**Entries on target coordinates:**
======
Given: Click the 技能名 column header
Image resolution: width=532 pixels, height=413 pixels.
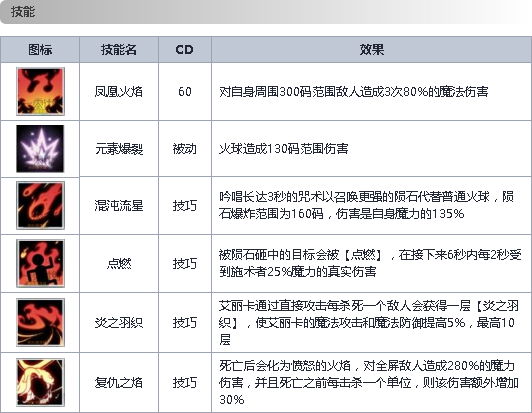Looking at the screenshot, I should click(x=119, y=50).
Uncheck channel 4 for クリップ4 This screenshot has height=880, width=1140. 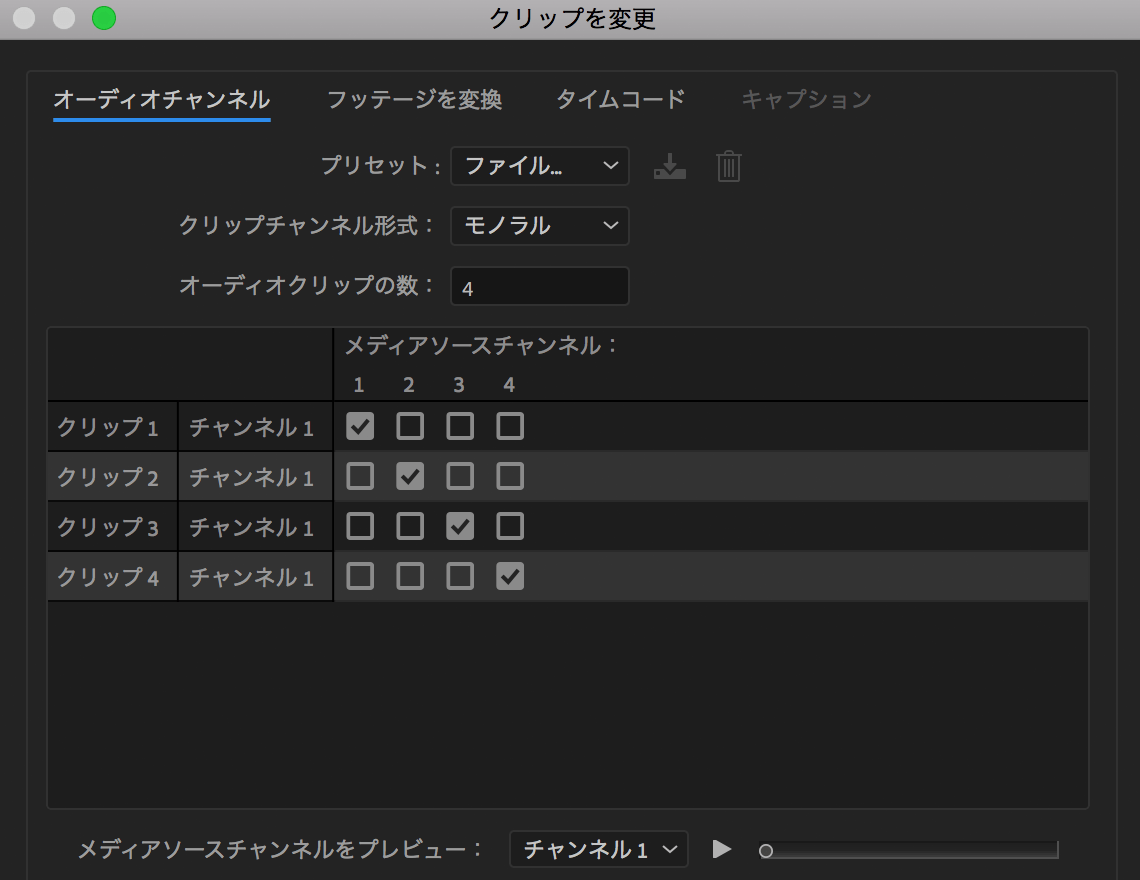tap(509, 576)
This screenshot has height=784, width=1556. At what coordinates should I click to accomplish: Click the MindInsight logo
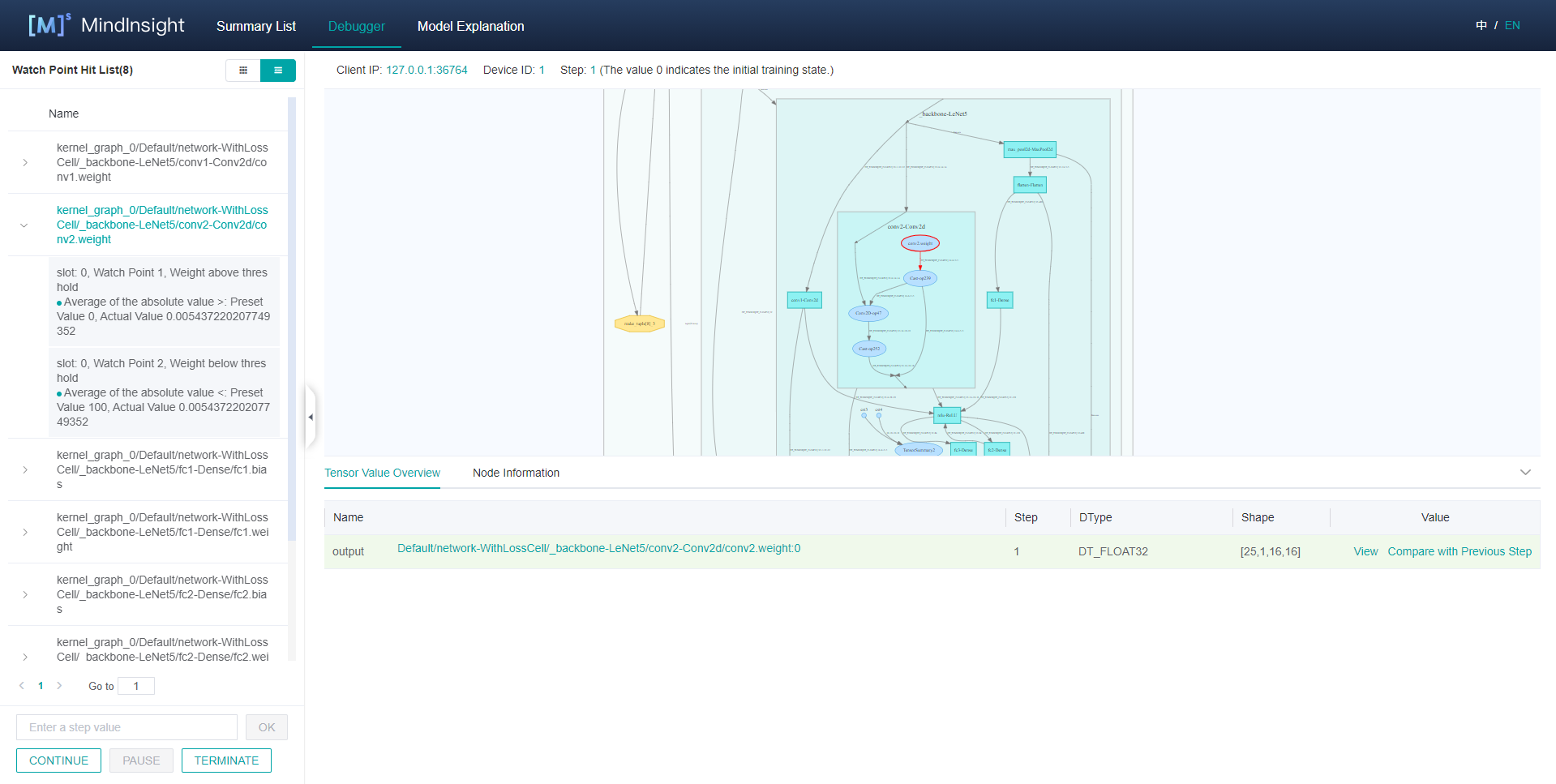click(x=106, y=25)
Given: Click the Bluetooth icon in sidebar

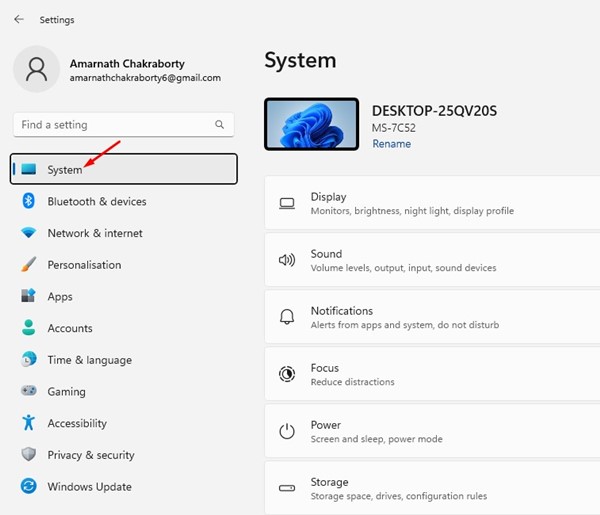Looking at the screenshot, I should click(28, 201).
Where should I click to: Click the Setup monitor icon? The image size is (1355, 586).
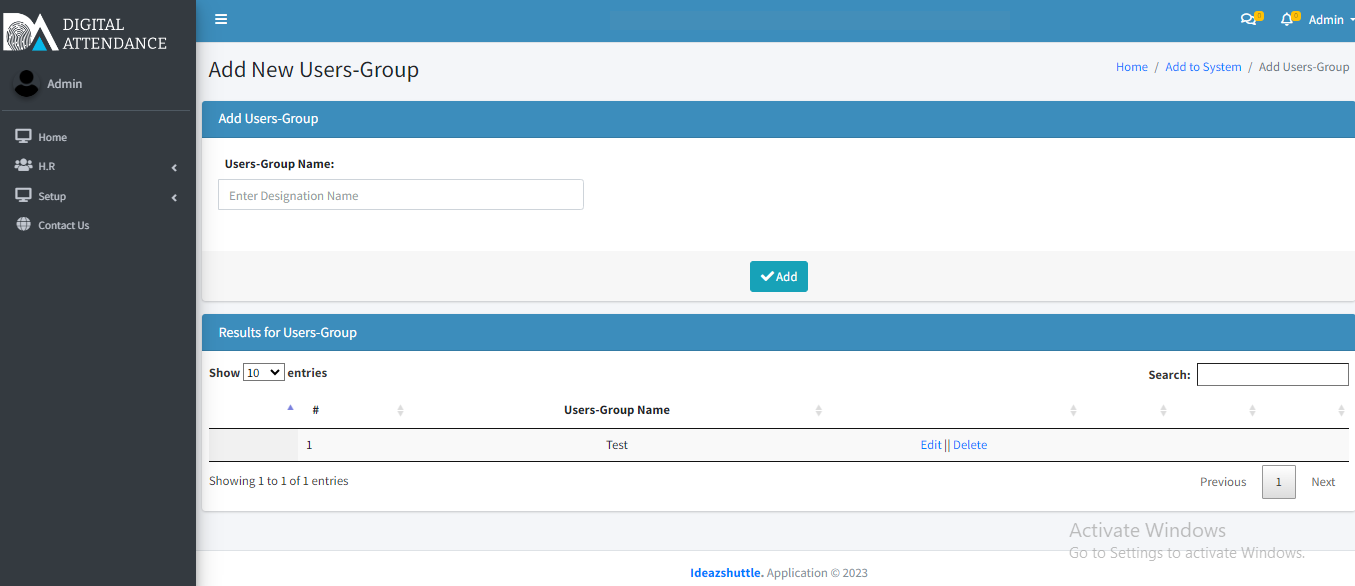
======
**TASK GOAL:** Render the material as a numbered list, starting at the line that contains "This screenshot has height=784, width=1556." and continuing through the end of the material, with blank lines omitted. Leave the pictures out of the list.

**WRITTEN ANSWER:**
1. This screenshot has height=784, width=1556. At what coordinates should I click to accomplish: Click the MindInsight logo
2. click(x=106, y=25)
3. Given: Click the Bluetooth icon in sidebar
4. Looking at the screenshot, I should click(28, 201).
5. Where should I click to: Click the Setup monitor icon? The image size is (1355, 586).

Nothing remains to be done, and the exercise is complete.